I admit it. I am a complete idiot when it comes to politics. I don't read newspapers and I don't watch the news, but I can tell you why. Newspapers are too big and cumbersome and they turn my fingers black! Seriously - an opened newspaper is the size of me - and I have no patience for folding it all up so that I can read it while turning my fingers black.
And the news is always just depressing....
BUT, I do like for my friends or husband to explain things to me. And I do travel in circles of people who know a lot about politics. So, I have gained some knowledge through osmosis (just in case you were really worried about me).
The other day the city elections were held and I had seen the signs that a nice guy in town was running for office. This guy sits behind us at the Ole Miss basketball games, is friendly, supportive, a true Oxford character and I am certain loves our little city enough to give it all he's got.

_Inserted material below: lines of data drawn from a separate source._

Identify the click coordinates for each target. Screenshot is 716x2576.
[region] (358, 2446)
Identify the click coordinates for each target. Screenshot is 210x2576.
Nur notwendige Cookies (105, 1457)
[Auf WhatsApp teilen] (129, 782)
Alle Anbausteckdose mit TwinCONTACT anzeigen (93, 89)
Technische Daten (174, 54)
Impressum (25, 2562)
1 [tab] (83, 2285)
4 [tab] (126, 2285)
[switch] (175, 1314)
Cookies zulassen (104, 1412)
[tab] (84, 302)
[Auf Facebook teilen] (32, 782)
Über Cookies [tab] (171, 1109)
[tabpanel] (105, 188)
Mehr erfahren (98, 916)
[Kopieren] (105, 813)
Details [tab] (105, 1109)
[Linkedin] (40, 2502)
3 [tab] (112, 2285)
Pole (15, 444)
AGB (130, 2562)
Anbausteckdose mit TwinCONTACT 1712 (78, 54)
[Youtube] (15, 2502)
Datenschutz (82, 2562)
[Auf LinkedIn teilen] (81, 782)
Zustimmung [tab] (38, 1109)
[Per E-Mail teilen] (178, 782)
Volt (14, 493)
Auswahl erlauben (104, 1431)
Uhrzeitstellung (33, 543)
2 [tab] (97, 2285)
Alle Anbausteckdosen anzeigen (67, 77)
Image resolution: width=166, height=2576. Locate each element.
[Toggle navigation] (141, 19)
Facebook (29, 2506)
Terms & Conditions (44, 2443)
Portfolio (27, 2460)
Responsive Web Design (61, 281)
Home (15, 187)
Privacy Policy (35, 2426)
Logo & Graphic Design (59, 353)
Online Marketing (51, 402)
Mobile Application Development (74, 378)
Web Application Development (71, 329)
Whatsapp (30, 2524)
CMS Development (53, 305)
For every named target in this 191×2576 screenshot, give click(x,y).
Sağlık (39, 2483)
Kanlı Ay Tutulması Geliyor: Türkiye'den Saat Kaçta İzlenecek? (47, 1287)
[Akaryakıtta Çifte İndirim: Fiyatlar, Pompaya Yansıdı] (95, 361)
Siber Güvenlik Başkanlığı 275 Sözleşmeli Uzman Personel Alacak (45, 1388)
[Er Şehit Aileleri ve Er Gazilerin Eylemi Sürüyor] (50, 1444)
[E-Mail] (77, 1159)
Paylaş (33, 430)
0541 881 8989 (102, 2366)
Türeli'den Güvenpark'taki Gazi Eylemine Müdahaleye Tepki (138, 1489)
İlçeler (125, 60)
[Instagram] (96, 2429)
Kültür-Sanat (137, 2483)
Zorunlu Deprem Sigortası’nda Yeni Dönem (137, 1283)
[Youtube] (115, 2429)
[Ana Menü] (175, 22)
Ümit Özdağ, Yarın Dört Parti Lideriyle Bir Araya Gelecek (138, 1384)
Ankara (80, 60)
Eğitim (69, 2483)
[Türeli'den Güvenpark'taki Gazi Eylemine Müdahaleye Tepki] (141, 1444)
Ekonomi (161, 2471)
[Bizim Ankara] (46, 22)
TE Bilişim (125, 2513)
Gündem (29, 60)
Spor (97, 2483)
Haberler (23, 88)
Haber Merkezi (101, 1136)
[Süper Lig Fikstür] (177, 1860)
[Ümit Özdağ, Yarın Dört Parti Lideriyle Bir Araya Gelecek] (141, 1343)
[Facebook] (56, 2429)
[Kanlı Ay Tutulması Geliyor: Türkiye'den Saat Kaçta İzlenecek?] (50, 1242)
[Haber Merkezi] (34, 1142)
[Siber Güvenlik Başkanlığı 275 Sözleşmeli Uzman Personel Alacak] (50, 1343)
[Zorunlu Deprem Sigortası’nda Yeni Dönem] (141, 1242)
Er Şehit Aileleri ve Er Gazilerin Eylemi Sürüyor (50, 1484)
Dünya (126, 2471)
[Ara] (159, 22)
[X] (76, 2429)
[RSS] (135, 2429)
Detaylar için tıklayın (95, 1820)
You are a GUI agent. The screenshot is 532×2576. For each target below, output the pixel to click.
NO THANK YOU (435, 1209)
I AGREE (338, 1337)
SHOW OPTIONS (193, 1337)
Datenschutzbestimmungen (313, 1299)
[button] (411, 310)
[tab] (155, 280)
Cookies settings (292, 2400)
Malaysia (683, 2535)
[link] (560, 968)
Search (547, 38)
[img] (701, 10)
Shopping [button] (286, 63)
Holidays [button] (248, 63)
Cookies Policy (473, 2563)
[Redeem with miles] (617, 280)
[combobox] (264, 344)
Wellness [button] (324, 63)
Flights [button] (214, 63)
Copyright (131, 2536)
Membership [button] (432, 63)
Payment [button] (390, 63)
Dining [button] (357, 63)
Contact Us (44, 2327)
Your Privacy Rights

I know nothing about the guy he's running against - not even his name.
So, I proudly trucked my 2 chickens over to the voting place in all of my patriotic glory. We walked up to the table where the nice lady reviewed her large book. "I'm sorry but you aren't listed as a registered voter."
Not to worry. For some unlikely reason, I actually HAD my voter registration card. "Here is my card," I said to her while winking at my daughters.
She looked back at her book and shrugged. "You're not in here, Ma'am. You need to see that man over there." She pointed to a large scary man across the room.
I walked up and proudly presented my card after frantically looking to see if it had expired or something. Do voter cards expire?
"Ma'am, you live in the county and this is a city election," he told me.
Gulp. Here I was trying to be political and teach my daughters a voting lesson and I failed miserably! I smiled and put my card back in my wallet and escorted them back out to the car. Then I told my daughter through giggles that she had a dork of a mom and that I was scared I would have to speak to the incumbent and tell him that I couldn't vote.
In the car my daughter said, "What's an incumbent?"
I paused. "I honestly don't know."
We burst out laughing. "What if it means rotten cucumber, Mom?"
"Dang. For all I know it does."
We laughed some more before calling SF and asking her. After hearing my story, she explained that I did not speak to the incumbent and should not use that word in front of my daughters anymore. Or anywhere else, for that matter.
Lord help me, I agree.
But I DO know how to make a mean fettucine, bottle feed an infant squirrel and assemble a crack team of manuscript professionals (story coming soon). So take that! political people!!